Castaño Suárez E, Zamarro Sanz O, Guerra Tapia A, Enríquez de Salamanca R
Department of Dermatology, Hospital 12 de Octubre, Madrid, Spain.
Dermatology. 1996;193(4):332-5. doi: 10.1159/000246284.
Hepatoerythropoietic porphyria is characterized by an early beginning of severe photosensitivity, with an increase in urinary uroporphyrin excretion and other porphyrins, high isocoproporphyrin fecal levels and an accumulation of protoporphyrin in erythrocytes. It is caused by a dramatic decrease in the activity of the uroporphyrinogen decarboxylase.
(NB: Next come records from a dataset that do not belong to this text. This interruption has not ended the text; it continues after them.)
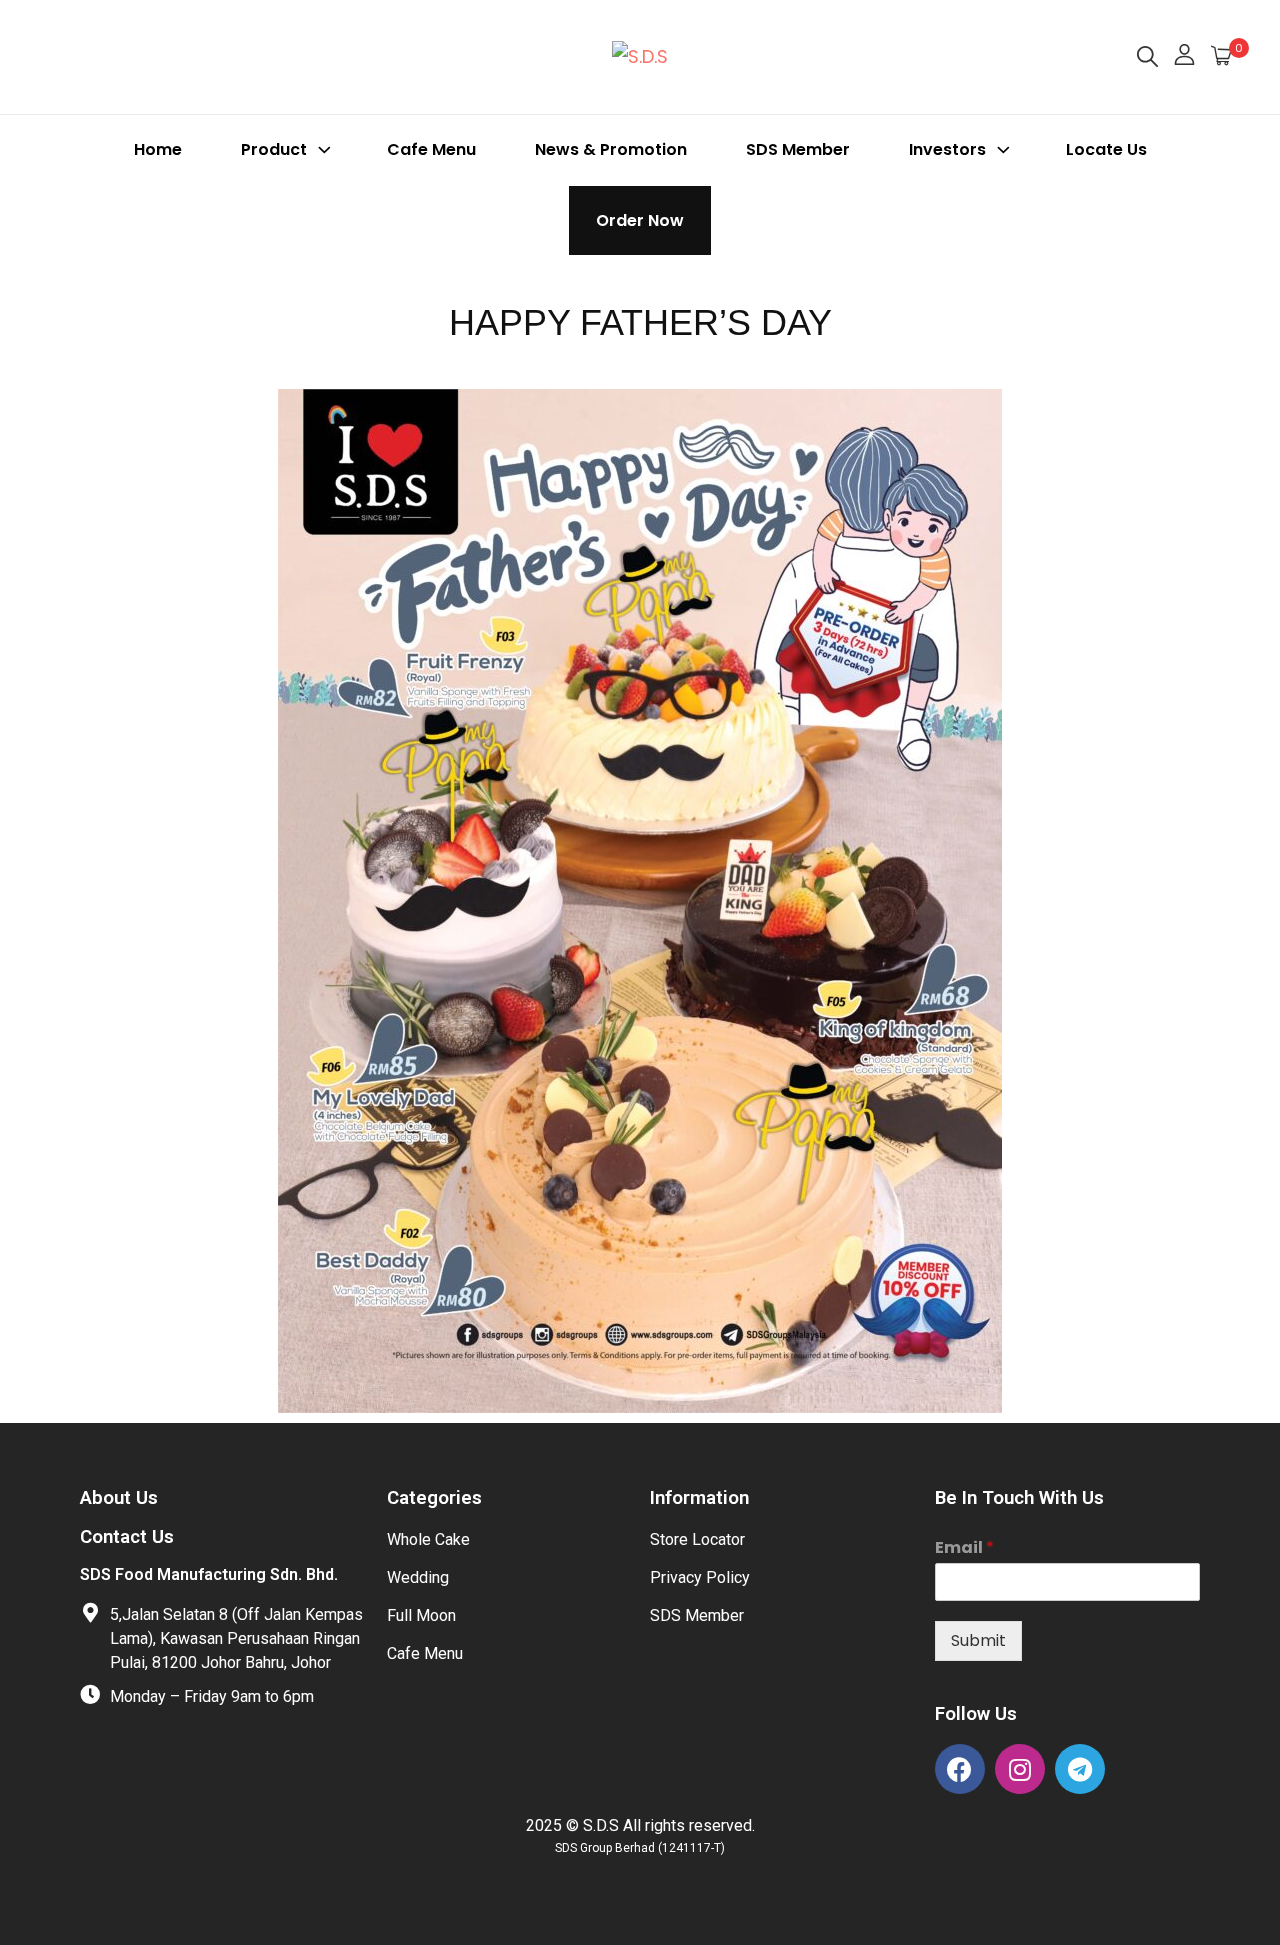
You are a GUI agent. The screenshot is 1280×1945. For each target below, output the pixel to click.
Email (964, 1548)
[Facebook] (960, 1769)
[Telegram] (1080, 1769)
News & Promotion (611, 149)
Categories (434, 1498)
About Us (119, 1498)
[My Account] (1184, 57)
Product (274, 149)
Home (158, 149)
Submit (978, 1640)
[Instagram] (1020, 1769)
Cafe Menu (431, 149)
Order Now (640, 220)
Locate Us (1106, 149)
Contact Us (127, 1537)
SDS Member (798, 149)
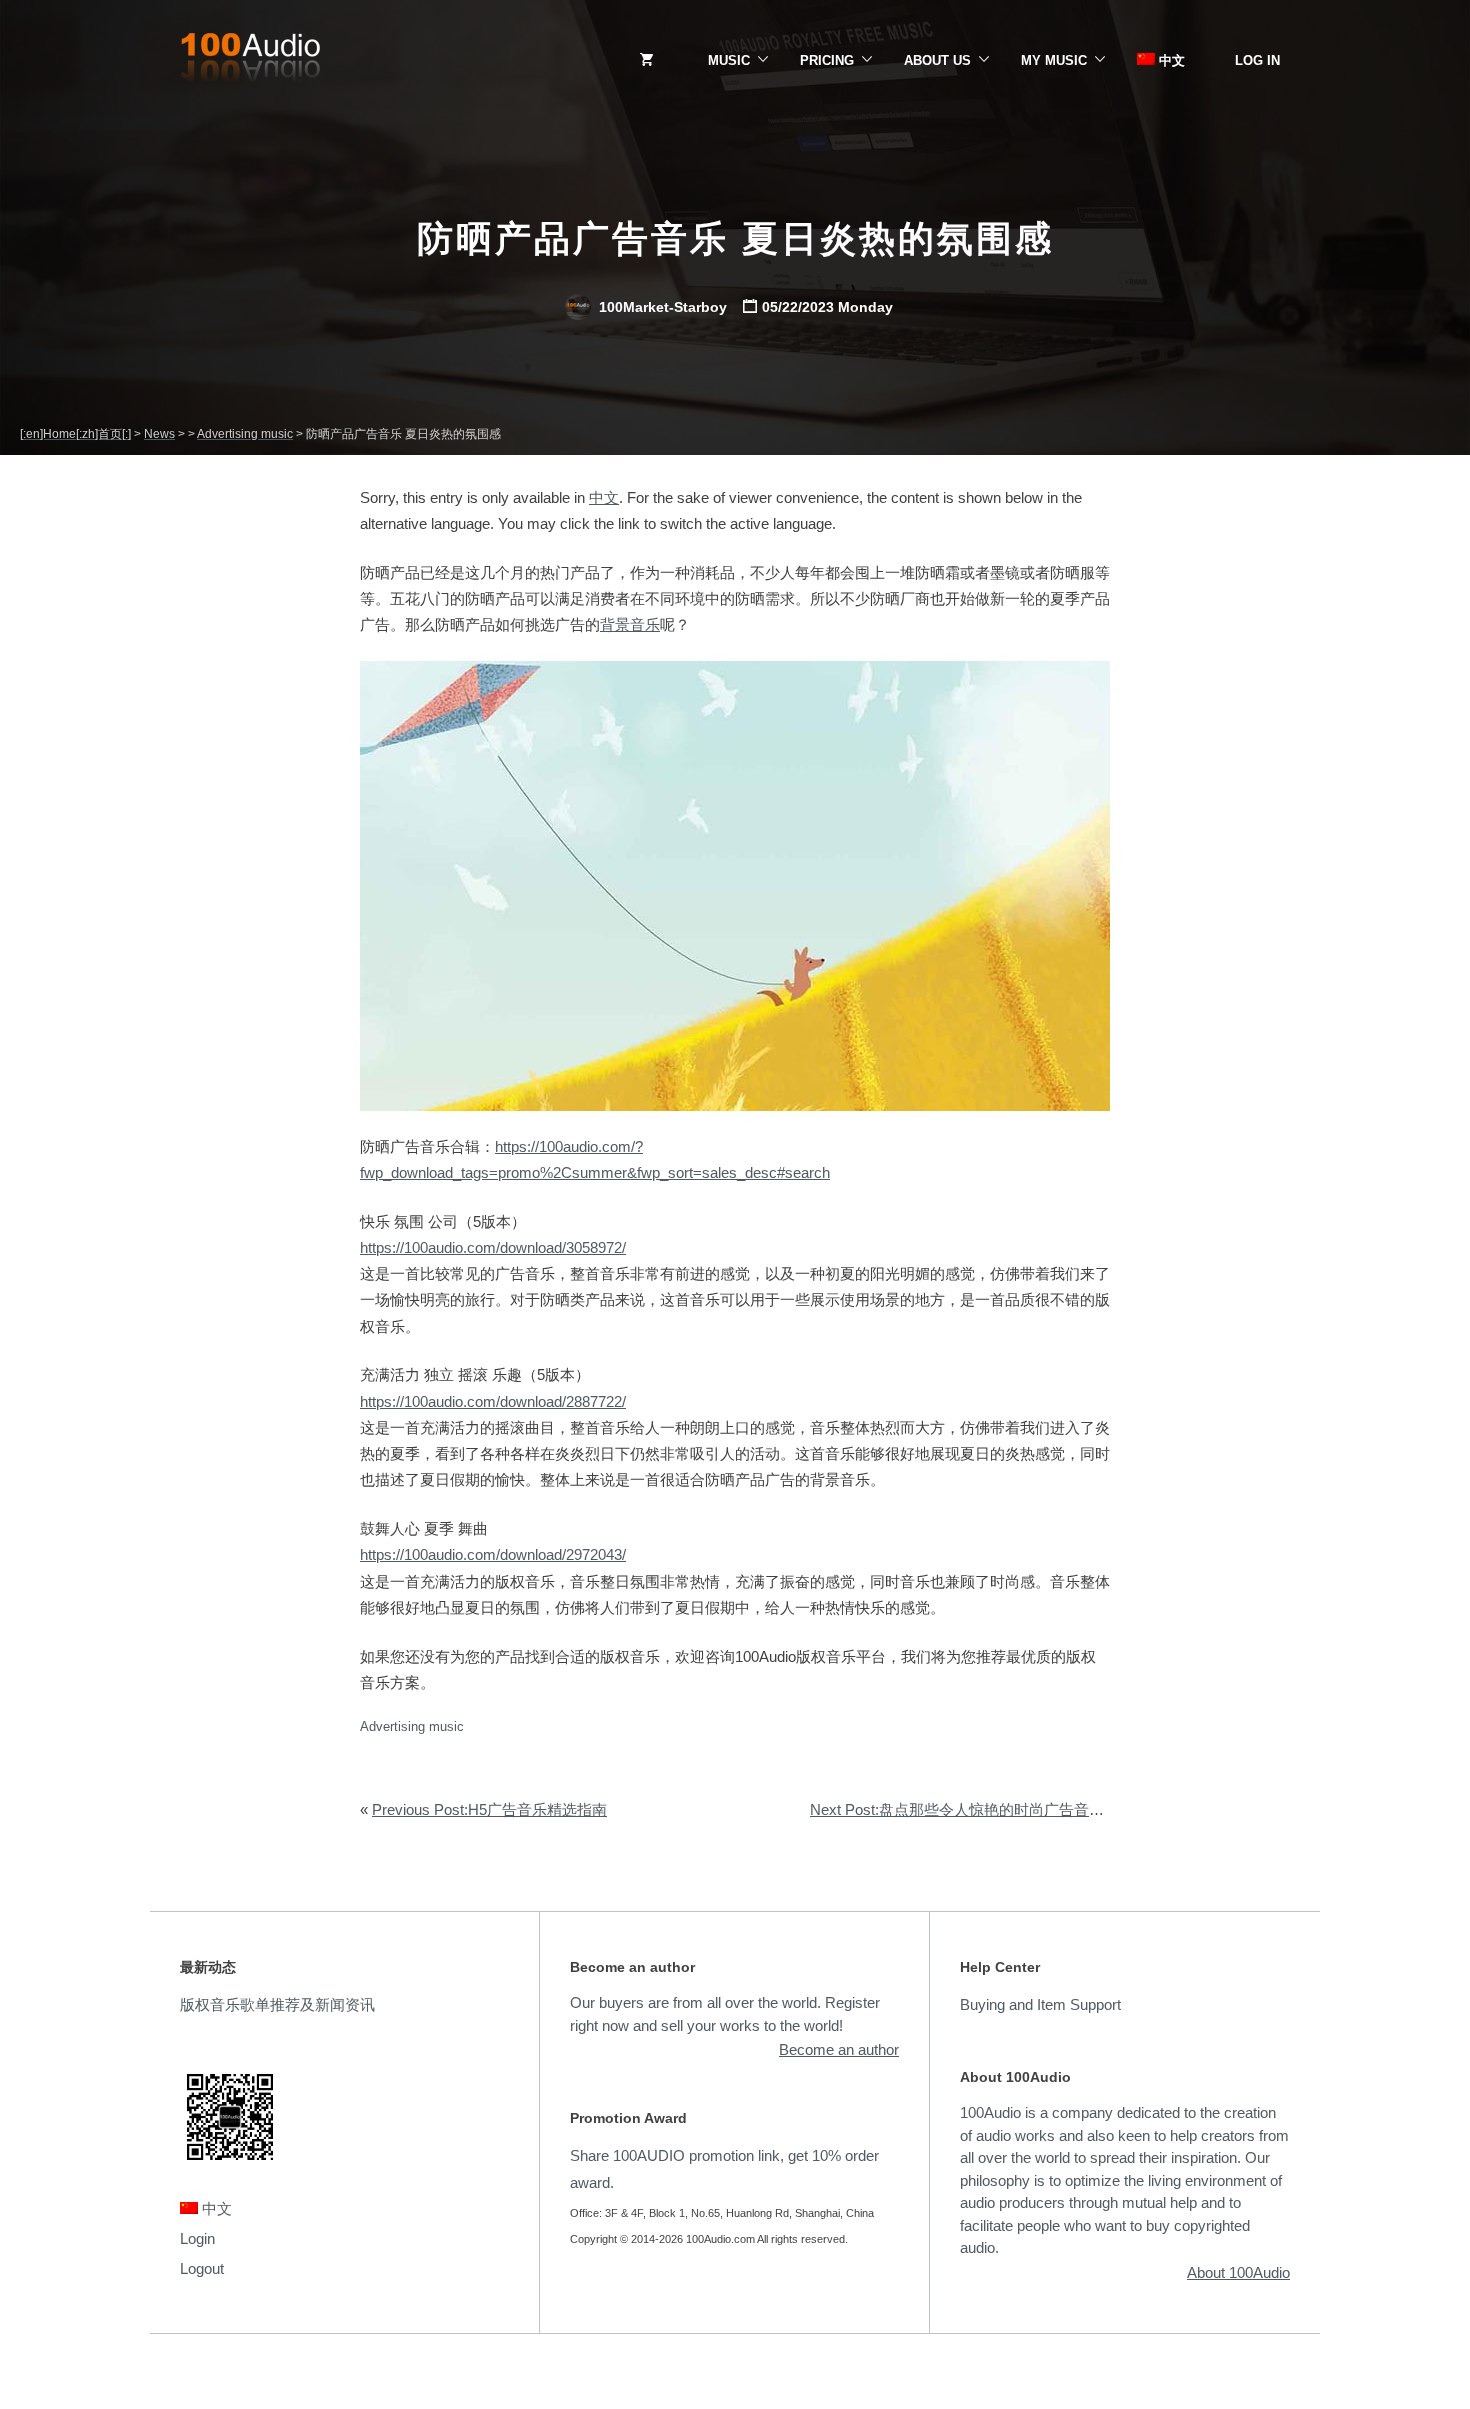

We report a clinical, biochemical and enzymatic study in a family, where a 2-year-old girl suffers from a hepatoerythropoietic porphyria, and the patient's maternal uncle from a porphyria cutanea tarda. We discuss the relationship between these diseases and their known mutations.
肝红细胞生成性卟啉病的特征是严重光敏性发病早,尿中尿卟啉及其他卟啉排泄增加,粪中异粪卟啉水平高,红细胞中原卟啉蓄积。它是由尿卟啉原脱羧酶活性急剧下降引起的。我们报告了一个家系的临床、生化和酶学研究,其中一名2岁女孩患有肝红细胞生成性卟啉病,患者的舅舅患有迟发性皮肤卟啉病。我们讨论了这些疾病之间的关系及其已知的突变。